> **What you have to do**: Nothing in the data may be altered; copy it all exactly.

Saved entries
%%

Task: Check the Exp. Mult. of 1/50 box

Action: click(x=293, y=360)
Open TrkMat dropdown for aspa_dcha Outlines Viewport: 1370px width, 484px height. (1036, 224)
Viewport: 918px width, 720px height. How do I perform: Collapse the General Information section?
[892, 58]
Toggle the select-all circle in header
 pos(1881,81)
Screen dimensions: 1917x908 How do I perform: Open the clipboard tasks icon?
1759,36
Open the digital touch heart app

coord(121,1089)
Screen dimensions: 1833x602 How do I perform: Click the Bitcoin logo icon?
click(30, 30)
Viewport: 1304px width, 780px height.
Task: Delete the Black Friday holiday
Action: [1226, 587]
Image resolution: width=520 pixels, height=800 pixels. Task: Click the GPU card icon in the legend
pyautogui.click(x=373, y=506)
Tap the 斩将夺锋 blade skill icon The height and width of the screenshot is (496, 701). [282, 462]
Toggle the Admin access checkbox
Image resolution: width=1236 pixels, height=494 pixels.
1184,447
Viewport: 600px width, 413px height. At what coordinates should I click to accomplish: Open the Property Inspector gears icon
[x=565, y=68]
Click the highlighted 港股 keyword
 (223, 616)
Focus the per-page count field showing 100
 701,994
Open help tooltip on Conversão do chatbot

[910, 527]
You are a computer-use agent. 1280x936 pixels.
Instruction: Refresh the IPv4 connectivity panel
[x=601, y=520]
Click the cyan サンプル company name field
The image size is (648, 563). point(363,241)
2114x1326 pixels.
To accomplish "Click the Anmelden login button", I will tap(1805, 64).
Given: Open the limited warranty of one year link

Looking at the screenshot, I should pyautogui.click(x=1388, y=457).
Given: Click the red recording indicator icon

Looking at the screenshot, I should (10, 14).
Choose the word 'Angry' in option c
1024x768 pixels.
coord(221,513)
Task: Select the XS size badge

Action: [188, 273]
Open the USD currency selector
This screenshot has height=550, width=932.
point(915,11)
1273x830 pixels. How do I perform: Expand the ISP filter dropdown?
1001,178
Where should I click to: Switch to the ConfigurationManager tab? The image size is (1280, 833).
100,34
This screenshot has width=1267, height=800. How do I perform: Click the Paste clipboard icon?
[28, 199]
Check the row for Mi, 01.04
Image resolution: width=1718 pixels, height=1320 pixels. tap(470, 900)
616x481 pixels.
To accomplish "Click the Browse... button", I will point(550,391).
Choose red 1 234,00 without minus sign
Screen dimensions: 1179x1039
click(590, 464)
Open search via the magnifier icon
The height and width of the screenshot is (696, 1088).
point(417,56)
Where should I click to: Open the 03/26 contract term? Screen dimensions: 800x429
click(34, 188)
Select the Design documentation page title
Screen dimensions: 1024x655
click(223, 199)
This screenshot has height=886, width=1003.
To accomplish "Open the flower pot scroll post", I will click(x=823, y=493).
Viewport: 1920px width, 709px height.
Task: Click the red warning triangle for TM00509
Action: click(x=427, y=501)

%%

> **Answer**:
Task: Check the Exp. Mult. of 1/50 box

Action: click(x=293, y=360)
Open TrkMat dropdown for aspa_dcha Outlines Viewport: 1370px width, 484px height. (1036, 224)
Viewport: 918px width, 720px height. How do I perform: Collapse the General Information section?
[892, 58]
Toggle the select-all circle in header
 pos(1881,81)
Screen dimensions: 1917x908 How do I perform: Open the clipboard tasks icon?
1759,36
Open the digital touch heart app

coord(121,1089)
Screen dimensions: 1833x602 How do I perform: Click the Bitcoin logo icon?
click(30, 30)
Viewport: 1304px width, 780px height.
Task: Delete the Black Friday holiday
Action: [1226, 587]
Image resolution: width=520 pixels, height=800 pixels. Task: Click the GPU card icon in the legend
pyautogui.click(x=373, y=506)
Tap the 斩将夺锋 blade skill icon The height and width of the screenshot is (496, 701). [282, 462]
Toggle the Admin access checkbox
Image resolution: width=1236 pixels, height=494 pixels.
1184,447
Viewport: 600px width, 413px height. At what coordinates should I click to accomplish: Open the Property Inspector gears icon
[x=565, y=68]
Click the highlighted 港股 keyword
 (223, 616)
Focus the per-page count field showing 100
 701,994
Open help tooltip on Conversão do chatbot

[910, 527]
You are a computer-use agent. 1280x936 pixels.
Instruction: Refresh the IPv4 connectivity panel
[x=601, y=520]
Click the cyan サンプル company name field
The image size is (648, 563). point(363,241)
2114x1326 pixels.
To accomplish "Click the Anmelden login button", I will tap(1805, 64).
Given: Open the limited warranty of one year link

Looking at the screenshot, I should pyautogui.click(x=1388, y=457).
Given: Click the red recording indicator icon

Looking at the screenshot, I should (10, 14).
Choose the word 'Angry' in option c
1024x768 pixels.
coord(221,513)
Task: Select the XS size badge

Action: [188, 273]
Open the USD currency selector
This screenshot has height=550, width=932.
point(915,11)
1273x830 pixels. How do I perform: Expand the ISP filter dropdown?
1001,178
Where should I click to: Switch to the ConfigurationManager tab? The image size is (1280, 833).
100,34
This screenshot has width=1267, height=800. How do I perform: Click the Paste clipboard icon?
[28, 199]
Check the row for Mi, 01.04
Image resolution: width=1718 pixels, height=1320 pixels. tap(470, 900)
616x481 pixels.
To accomplish "Click the Browse... button", I will point(550,391).
Choose red 1 234,00 without minus sign
Screen dimensions: 1179x1039
click(590, 464)
Open search via the magnifier icon
The height and width of the screenshot is (696, 1088).
point(417,56)
Where should I click to: Open the 03/26 contract term? Screen dimensions: 800x429
click(34, 188)
Select the Design documentation page title
Screen dimensions: 1024x655
click(223, 199)
This screenshot has height=886, width=1003.
To accomplish "Open the flower pot scroll post", I will click(x=823, y=493).
Viewport: 1920px width, 709px height.
Task: Click the red warning triangle for TM00509
Action: click(x=427, y=501)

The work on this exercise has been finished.